DEBBIE ELLIOTT, Host:

And now, a story about the entertainment industry and politics here at home. This month and continuing through the summer, the National Archives is screening favorite flicks of our commanders-in-chief.

(SOUNDBITE OF MOVIE, "THE KARATE KID")

PAT MORITA: (As Mr. KESUKE MIYAGI) Wax on, right hand. Wax off, left hand.

ELLIOTT: "The Karate Kid" was the first in the series. It's a favorite of the first President Bush. For those of you who were asleep in 1984, "The Karate Kid" follows the friendship of Daniel, a struggling teenager, and his wise karate instructor, Mr. Miyagi.

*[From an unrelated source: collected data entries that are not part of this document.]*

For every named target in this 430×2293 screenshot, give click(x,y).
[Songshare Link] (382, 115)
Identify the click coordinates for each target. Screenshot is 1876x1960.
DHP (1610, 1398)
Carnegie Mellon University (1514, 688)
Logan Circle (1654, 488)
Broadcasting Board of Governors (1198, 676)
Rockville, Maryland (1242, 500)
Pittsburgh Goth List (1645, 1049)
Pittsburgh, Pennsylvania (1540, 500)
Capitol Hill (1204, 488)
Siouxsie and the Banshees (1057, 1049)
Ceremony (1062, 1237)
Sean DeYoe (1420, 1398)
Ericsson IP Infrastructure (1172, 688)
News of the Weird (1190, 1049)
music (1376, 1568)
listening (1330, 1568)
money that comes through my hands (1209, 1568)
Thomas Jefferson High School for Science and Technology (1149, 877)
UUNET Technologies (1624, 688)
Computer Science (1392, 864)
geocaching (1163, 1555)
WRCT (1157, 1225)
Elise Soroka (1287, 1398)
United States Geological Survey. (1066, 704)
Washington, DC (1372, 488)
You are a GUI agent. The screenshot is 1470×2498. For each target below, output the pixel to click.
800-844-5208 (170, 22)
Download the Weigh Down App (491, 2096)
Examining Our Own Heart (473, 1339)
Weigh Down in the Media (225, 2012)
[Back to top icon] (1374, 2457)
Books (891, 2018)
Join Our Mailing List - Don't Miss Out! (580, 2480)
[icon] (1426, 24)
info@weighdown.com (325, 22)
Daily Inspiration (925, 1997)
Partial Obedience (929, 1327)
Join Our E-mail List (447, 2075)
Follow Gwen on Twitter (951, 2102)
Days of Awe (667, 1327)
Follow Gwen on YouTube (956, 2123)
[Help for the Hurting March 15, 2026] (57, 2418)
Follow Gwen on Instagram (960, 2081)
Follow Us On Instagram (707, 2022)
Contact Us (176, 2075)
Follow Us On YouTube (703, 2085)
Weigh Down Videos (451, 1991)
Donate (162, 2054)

As the fatherless Daniel learns about martial arts, he learns about life.

(SOUNDBITE OF MOVIE, "THE KARATE KID")

RALPH MACCHIO: (As Mr. DANIEL LaRUSSO): I'm just scared, you know. The tournament and everything.

MORITA: You remember lesson about balance?

MACCHIO: Yeah.

MORITA: Lesson not just karate only. Lesson for whole life.

ELLIOTT: "Patton" also made the list. President Nixon reportedly watched it three times. The 1970 movie tells the story of the maverick World War II general George Patton played by George C. Scott.

(SOUNDBITE OF MOVIE, "PATTON")

GEORGE C: (As General GEORGE S. PATTON): All this stuff you've heard about America not wanting to fight, wanting to stay out of the war, is a lot of horse dung. Americans traditionally love to fight. All real Americans love the sting of battle.

ELLIOTT: The National Archives, however, is screening only family-friendly presidential picks. Next stop is "Bright Eyes," with Shirley Temple - it was one of FDR's favorites.